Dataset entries

★ ★ ★ ★ ★

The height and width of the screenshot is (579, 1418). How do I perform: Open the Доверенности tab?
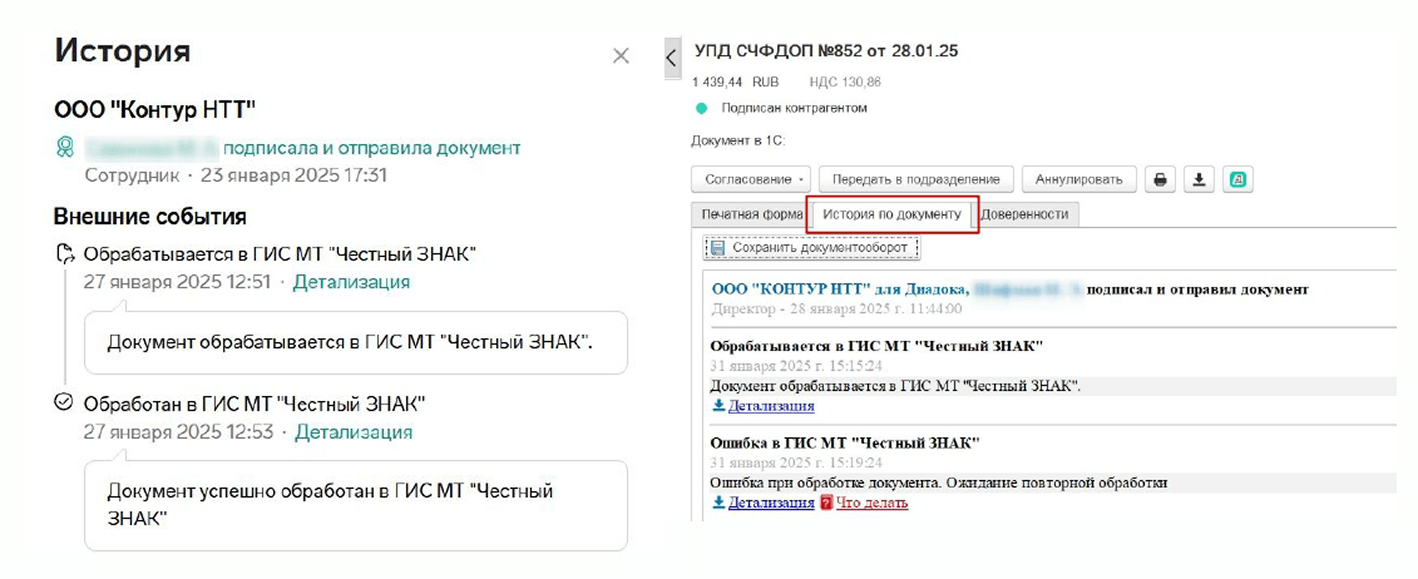coord(1024,214)
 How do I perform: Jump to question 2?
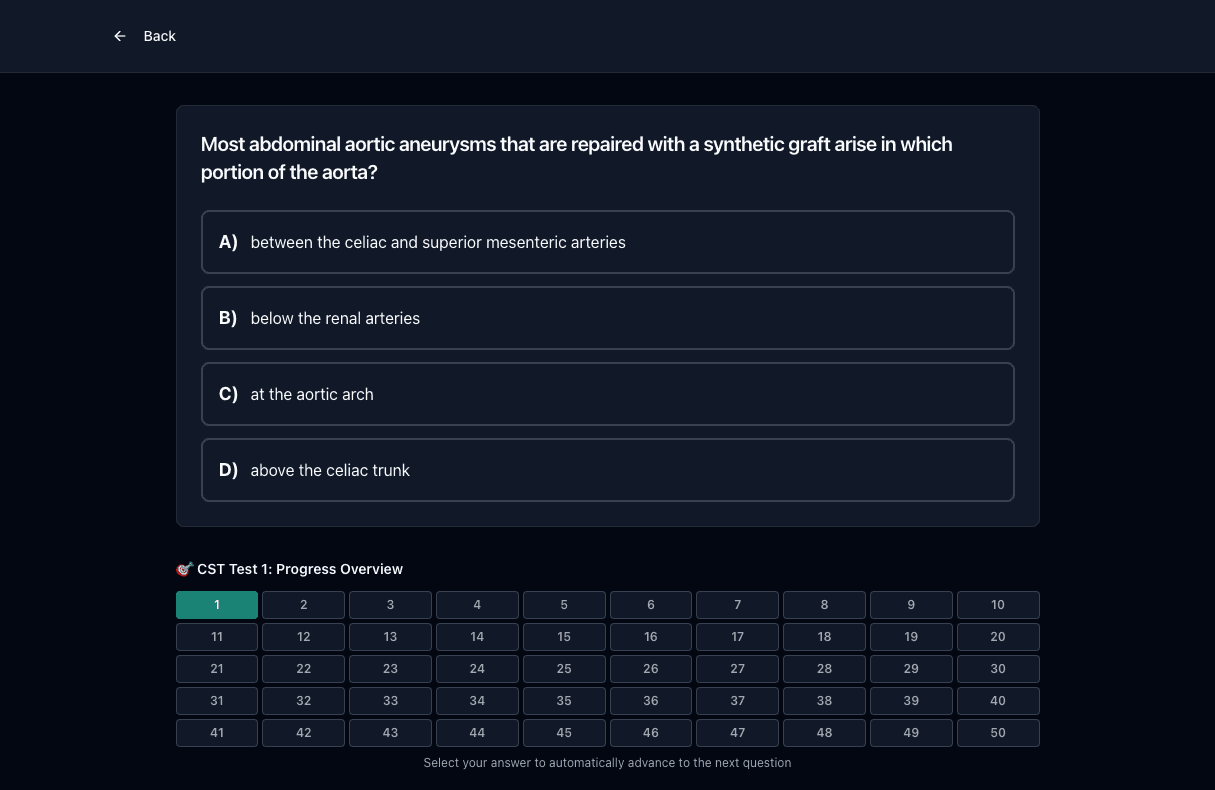(304, 605)
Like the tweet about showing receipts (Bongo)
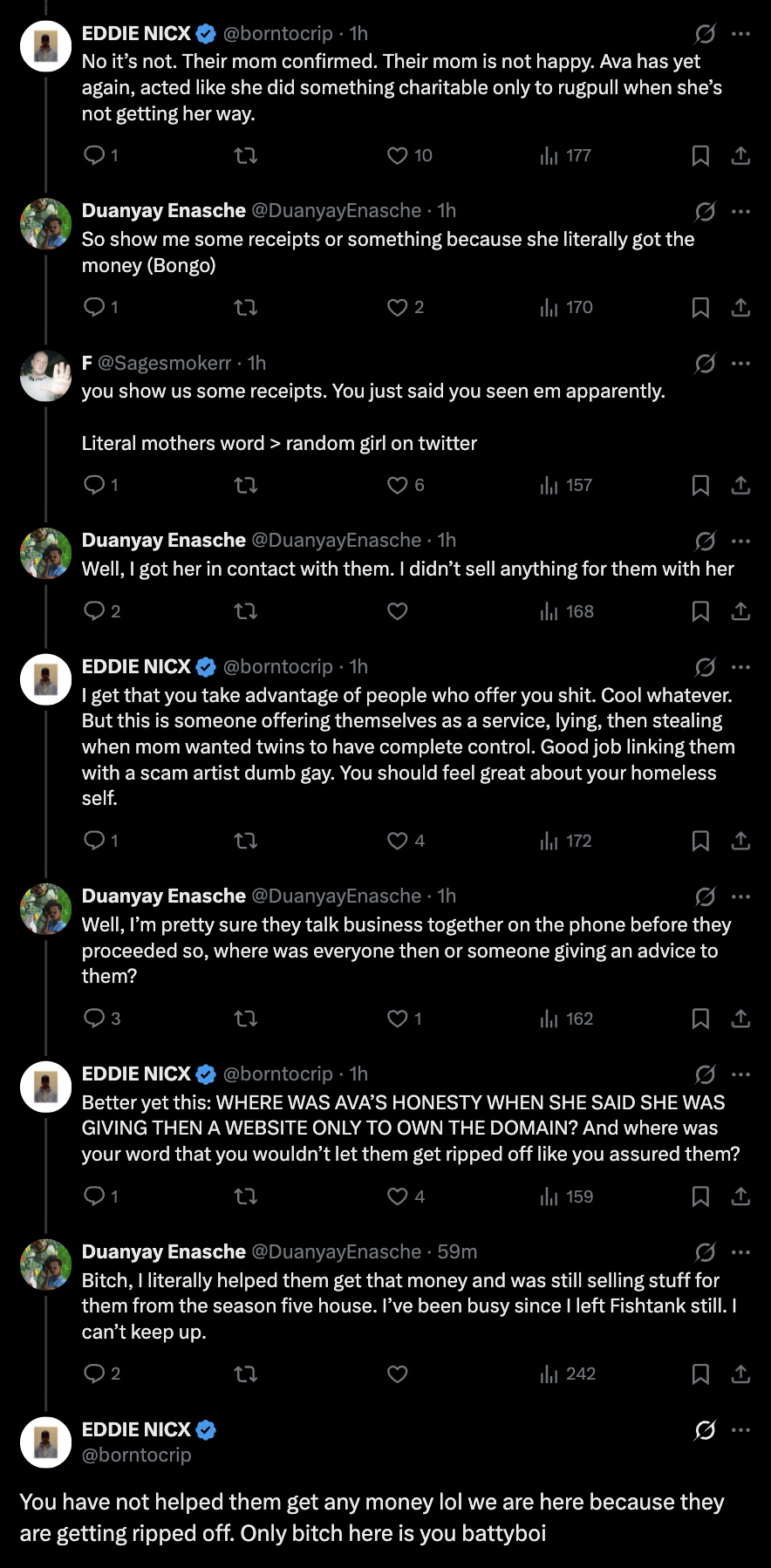Viewport: 771px width, 1568px height. click(x=398, y=307)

★ ★ ★ ★ ★

TASK TO COMPLETE =>
Print the records word for word and exclude any picture they hold.

THE COMPLETED TASK =>
The height and width of the screenshot is (579, 1418). How do I perform: Open the Доверенности tab?
coord(1024,214)
 How do I perform: Jump to question 2?
(304, 605)
Like the tweet about showing receipts (Bongo)
Viewport: 771px width, 1568px height. click(x=398, y=307)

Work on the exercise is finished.